New Order - live in France - 1985
New Order – Pioneers of integrating post-Punk with EDM.

New Order – live Salle du Baron, Orleans, France – December 13, 1985 – Radio France International

New Order this weekend. Recorded live at Salle du Baron in Orleans France on December 13, 1985 and preserved for posterity by Radio France International.

The 1983 single “Confusion” firmly established New Order as a dance music force, inspiring many musicians in subsequent years. In 1984 they followed the largely synthesized single “Thieves Like Us” with the heavy guitar-drum-bass rumble of “Murder”, a not-too-distant cousin of “Ecstasy” from the Power, Corruption & Lies album. KROQ Los Angeles DJ Jed the Fish claims New Order had more to do with the emergence of house music than the Warehouse music of Chicago and “Frankie Knuckles and the whole so-called House music scene. Unless you were actually from regional Chicago, had you ever heard of House music until New Order? Be real, now.”

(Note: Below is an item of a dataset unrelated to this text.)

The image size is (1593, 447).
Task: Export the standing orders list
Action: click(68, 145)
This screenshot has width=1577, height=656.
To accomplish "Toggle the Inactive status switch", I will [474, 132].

1985’s Low-Life refined and sometimes mixed the two styles, guitar-based and electronic, and included “The Perfect Kiss”—the video for which was filmed by Jonathan Demme—and “Sub-culture”. In February 1986, the soundtrack album to Pretty in Pink featuring “Shellshock” was released on A&M Records. An instrumental version of “Thieves Like Us” and the instrumental “Elegia” appeared in the film but were not on the soundtrack album. Later that summer, New Order headlined a line-up that included the Smiths, the Fall, and A Certain Ratio during the Festival of the Tenth Summer at Manchester’s G-Mex.

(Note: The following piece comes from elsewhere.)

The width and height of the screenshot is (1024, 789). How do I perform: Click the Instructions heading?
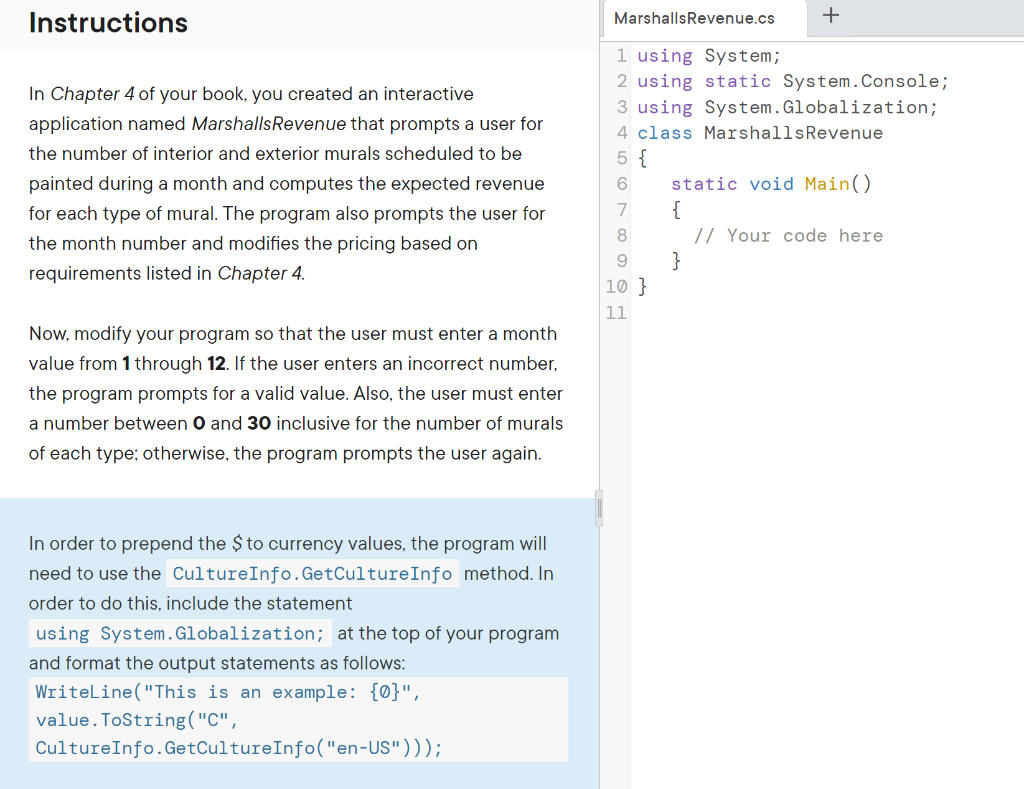108,23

Brotherhood (1986) divided the two approaches onto separate album sides. The album notably featured “Bizarre Love Triangle” (a Top 20 hit in Australia and New Zealand) and “Angel Dust” (of which a remixed instrumental version is available on the UK “True Faith” CD video single, under the title “Evil Dust”), a track which marries a synth break beat with Low-Life-era guitar effects. While New Order toured North America with friends Echo & the Bunnymen, the summer of 1987 saw the release of the compilation Substance, which featured the new single “True Faith”. Substance was an important album in collecting the group’s 12-inch singles onto CD for the first time and featured new versions of “Temptation” and “Confusion”—referred to as “Temptation ’87” and “Confusion ’87”. A second disc featured several of the B-sides from the singles on the first disc, as well as additional A-sides “Procession” and “Murder”. The single, “True Faith”, with its surreal video, became a hit on MTV and the band’s first American top 40 hit. The single’s B-side, “1963”—originally planned on being the A-side until the group’s label convinced them to release “True Faith” instead—would later be released as a single in its own right several years later, with two new versions.

To refresh your memory, or make an introduction, crank up this concert, recorded during this crucial period of their development. Further insight to what New Order was all about in the 80s.